=== TASK PROMPT ===
Only an exact repetition of the lines from the one that holds "Go back using the arrow button" to the end of the records is wanted.

[THE DATA Boundary: Start]

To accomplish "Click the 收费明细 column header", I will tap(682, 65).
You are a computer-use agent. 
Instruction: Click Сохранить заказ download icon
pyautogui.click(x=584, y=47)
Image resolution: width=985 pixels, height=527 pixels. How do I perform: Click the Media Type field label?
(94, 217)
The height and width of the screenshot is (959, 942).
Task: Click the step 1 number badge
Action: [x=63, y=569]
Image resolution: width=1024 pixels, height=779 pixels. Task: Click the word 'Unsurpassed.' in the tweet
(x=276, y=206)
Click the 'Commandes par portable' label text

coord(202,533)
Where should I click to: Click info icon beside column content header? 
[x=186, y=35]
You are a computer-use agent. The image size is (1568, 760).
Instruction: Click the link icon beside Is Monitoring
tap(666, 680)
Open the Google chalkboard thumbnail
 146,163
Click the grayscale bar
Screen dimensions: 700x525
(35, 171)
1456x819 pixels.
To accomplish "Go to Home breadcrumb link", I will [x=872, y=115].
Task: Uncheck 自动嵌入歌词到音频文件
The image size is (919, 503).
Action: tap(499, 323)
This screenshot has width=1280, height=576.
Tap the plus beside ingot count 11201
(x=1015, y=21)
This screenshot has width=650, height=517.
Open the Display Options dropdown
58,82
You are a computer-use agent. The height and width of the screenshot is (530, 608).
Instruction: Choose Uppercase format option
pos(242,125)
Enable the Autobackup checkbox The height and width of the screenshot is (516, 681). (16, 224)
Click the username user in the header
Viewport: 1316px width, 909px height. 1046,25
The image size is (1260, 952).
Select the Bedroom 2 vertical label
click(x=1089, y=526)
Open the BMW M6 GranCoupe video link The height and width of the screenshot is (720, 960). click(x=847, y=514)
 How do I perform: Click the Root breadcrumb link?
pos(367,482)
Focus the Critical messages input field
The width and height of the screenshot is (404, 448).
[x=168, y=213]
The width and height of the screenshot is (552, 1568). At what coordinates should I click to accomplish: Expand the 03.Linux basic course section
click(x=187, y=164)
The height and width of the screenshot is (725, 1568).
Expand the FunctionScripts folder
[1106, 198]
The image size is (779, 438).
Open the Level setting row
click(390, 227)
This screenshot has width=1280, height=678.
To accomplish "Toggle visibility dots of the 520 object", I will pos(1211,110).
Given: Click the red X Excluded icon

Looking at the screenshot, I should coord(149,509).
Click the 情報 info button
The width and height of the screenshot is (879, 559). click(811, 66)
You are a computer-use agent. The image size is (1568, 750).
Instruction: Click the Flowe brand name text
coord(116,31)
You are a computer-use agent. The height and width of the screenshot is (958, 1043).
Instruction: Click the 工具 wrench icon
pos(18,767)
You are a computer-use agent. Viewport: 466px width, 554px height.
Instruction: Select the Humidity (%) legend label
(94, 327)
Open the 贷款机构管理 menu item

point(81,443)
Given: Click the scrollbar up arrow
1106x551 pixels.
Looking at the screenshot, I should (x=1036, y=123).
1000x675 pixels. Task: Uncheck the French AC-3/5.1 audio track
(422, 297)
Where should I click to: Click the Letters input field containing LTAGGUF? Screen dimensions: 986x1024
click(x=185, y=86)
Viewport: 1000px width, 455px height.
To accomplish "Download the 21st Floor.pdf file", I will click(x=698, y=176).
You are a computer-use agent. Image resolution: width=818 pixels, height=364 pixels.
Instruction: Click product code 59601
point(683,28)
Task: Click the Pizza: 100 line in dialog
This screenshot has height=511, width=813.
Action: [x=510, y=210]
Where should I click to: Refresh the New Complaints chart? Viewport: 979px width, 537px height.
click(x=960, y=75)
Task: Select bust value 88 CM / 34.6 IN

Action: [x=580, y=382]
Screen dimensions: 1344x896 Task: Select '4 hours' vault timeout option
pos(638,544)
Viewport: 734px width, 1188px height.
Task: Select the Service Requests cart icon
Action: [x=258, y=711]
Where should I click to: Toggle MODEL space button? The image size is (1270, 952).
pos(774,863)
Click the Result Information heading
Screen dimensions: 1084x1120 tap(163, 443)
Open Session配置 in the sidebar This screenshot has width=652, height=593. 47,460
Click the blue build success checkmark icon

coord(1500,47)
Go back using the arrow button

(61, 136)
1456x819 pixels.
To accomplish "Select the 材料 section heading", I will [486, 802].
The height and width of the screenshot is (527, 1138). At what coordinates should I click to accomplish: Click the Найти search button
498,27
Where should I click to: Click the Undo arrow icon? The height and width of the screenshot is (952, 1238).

[THE DATA Boundary: End]

=== EXERCISE RESPONSE ===
Go back using the arrow button

(61, 136)
1456x819 pixels.
To accomplish "Select the 材料 section heading", I will [486, 802].
The height and width of the screenshot is (527, 1138). At what coordinates should I click to accomplish: Click the Найти search button
498,27
Where should I click to: Click the Undo arrow icon? The height and width of the screenshot is (952, 1238).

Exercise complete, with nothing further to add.